Adults also bring context. A person may read well enough in a familiar job but struggle when promoted into a role with more documentation. Another may have strong verbal reasoning but avoid written training materials. The goal is not to reduce an adult to a type. It is to identify barriers, use supportive tools, and consider formal evaluation when reading or writing difficulties affect work, school, confidence, or daily life.
Use Dyslexia Type Language as a Starting Point
The most helpful way to use different types of dyslexia is to turn labels into better observations. Instead of asking only whether someone has "visual dyslexia" or "phonological dyslexia," write down what actually happens: Which words are hard? Is reading accurate but slow? Does spelling lag behind ideas? Does the learner lose place on the page? Do math word problems add extra strain?
Then connect those observations to next steps. For a child, that may mean talking with teachers, requesting school support, and asking about a full reading evaluation. For an adult, it may mean exploring assistive technology, asking for reasonable adjustments, or gathering school and work history before meeting a specialist. If you want a private way to organize concerns first, a reading-difficulty screener for reflection can be a calm place to begin. It should be used as a starting point for discussion, not as a replacement for professional guidance.

FAQ
What are the 4 types of dyslexia?
When people ask about four types, they usually mean phonological dyslexia, surface dyslexia, rapid naming dyslexia, and double-deficit dyslexia. These are better understood as common reading profiles than as rigid categories. Many learners show more than one pattern.

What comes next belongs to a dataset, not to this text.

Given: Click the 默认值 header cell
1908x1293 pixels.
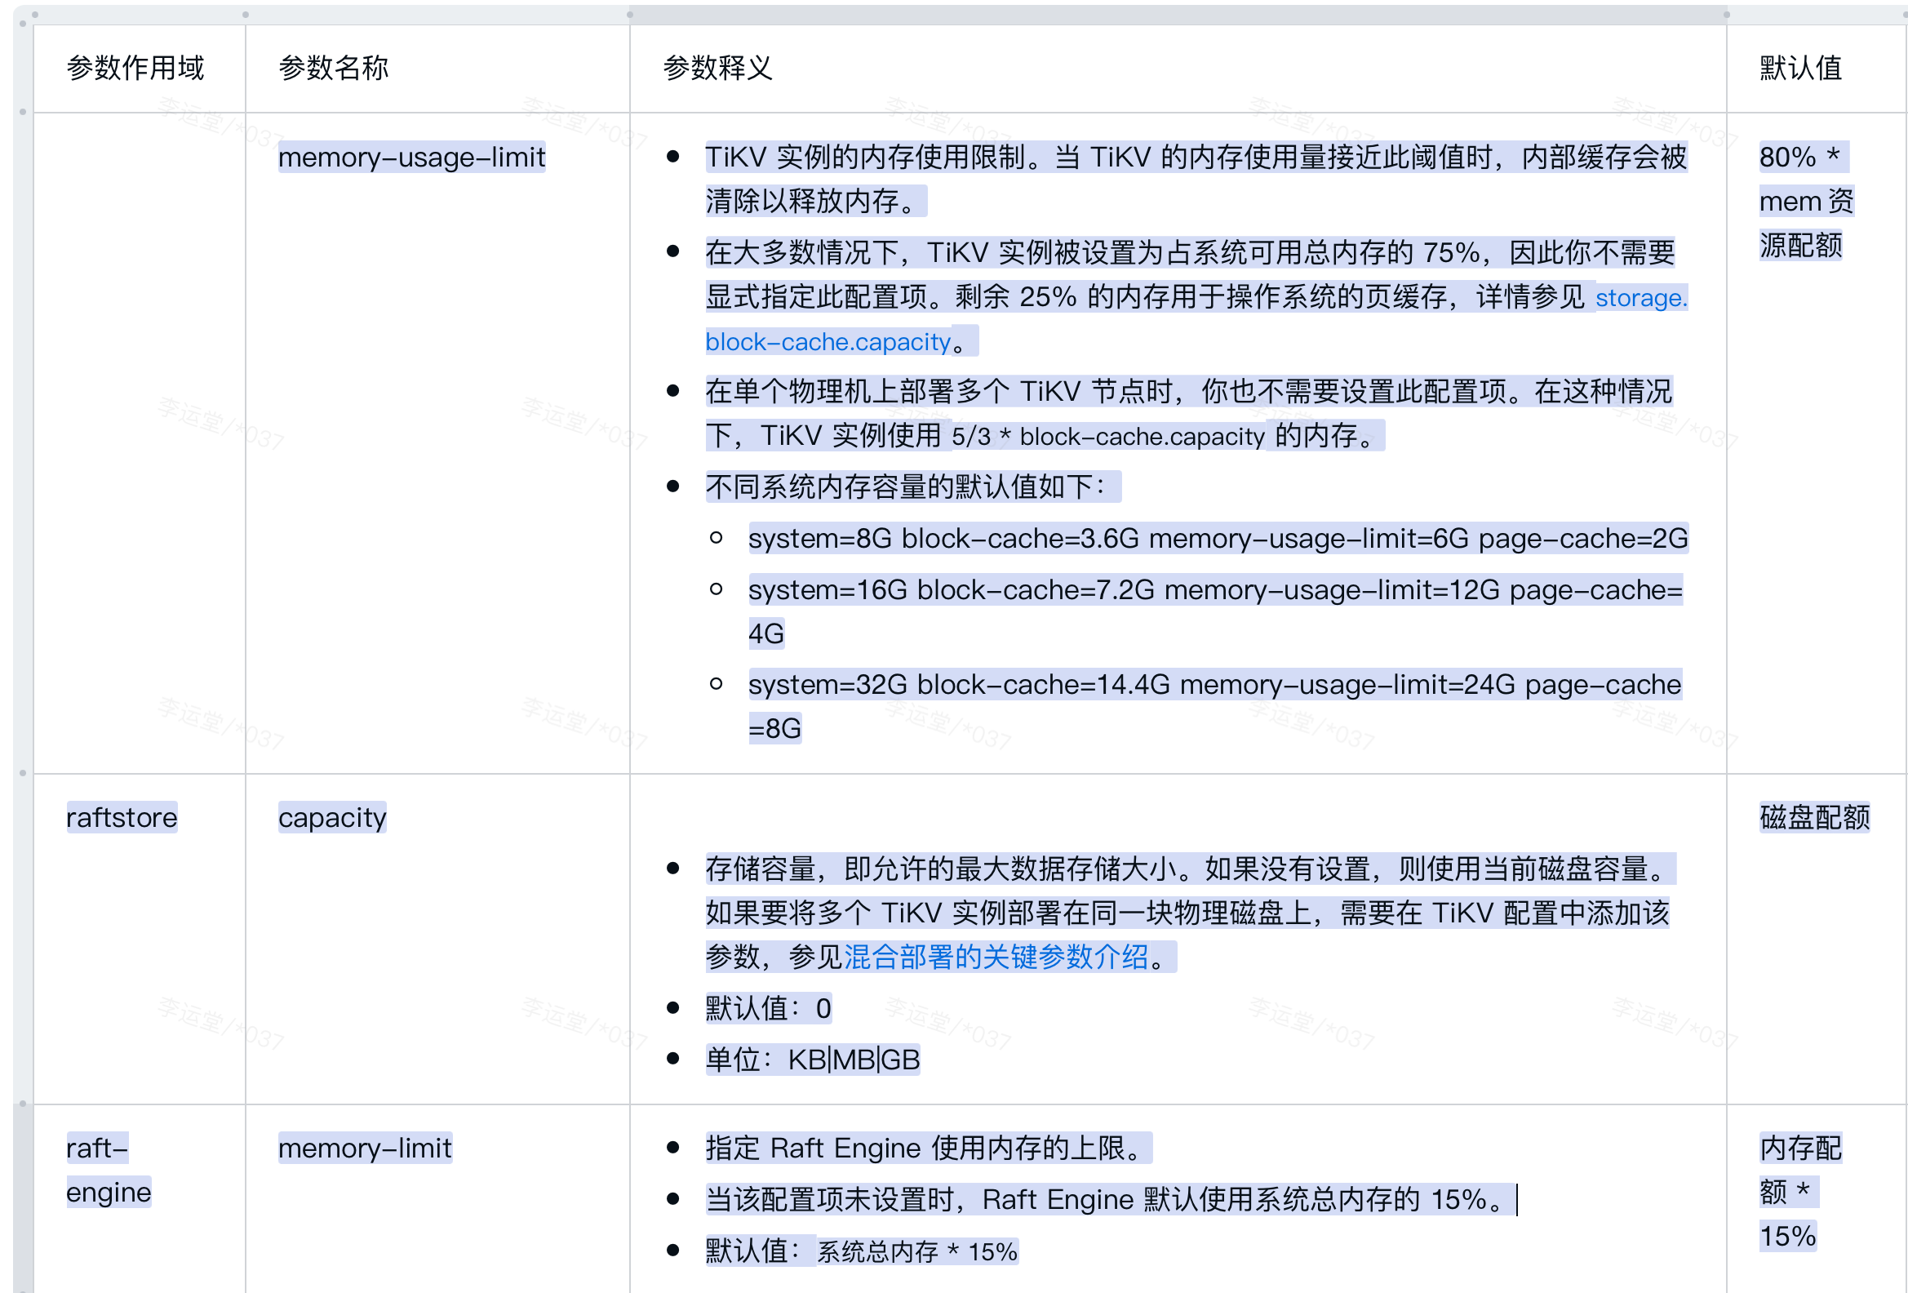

What are 5 signs of dyslexia?
Five common signs are slow or inaccurate reading, trouble sounding out unfamiliar words, weak spelling, difficulty with rhyming or speech sounds, and avoiding reading because it feels tiring. In adults, signs may include slow email reading, spelling issues, and needing extra time for written tasks.
What are the 12 types of dyslexia?
There is no single official list of twelve types. Long lists often combine true reading profiles with broad origins, related learning differences, and descriptive phrases such as phonological, surface, visual, rapid naming, double-deficit, deep, developmental, acquired, dysgraphia, dyscalculia, auditory processing, and directional confusion. Some of those are overlaps, not dyslexia types.
How many different types of dyslexia are there?
It depends on the source. A practical article may discuss four to seven common profiles, while a professional evaluation usually focuses on the learner's actual reading, spelling, language, fluency, and processing pattern. The number matters less than the support plan that follows.
Is dyslexia a form of autism?
No. Dyslexia and autism are different neurodevelopmental profiles. They can occur in the same person, but one is not a form of the other. Dyslexia mainly affects reading, spelling, and language-related literacy skills, while autism involves social communication, sensory, behavioral, and developmental differences.
Can dyslexia types change with age?
The underlying learning profile may be lifelong, but its daily impact can change. A child may first struggle with decoding, while an adult may notice slow reading, spelling problems, or fatigue with complex documents. Good support should adjust as reading demands change.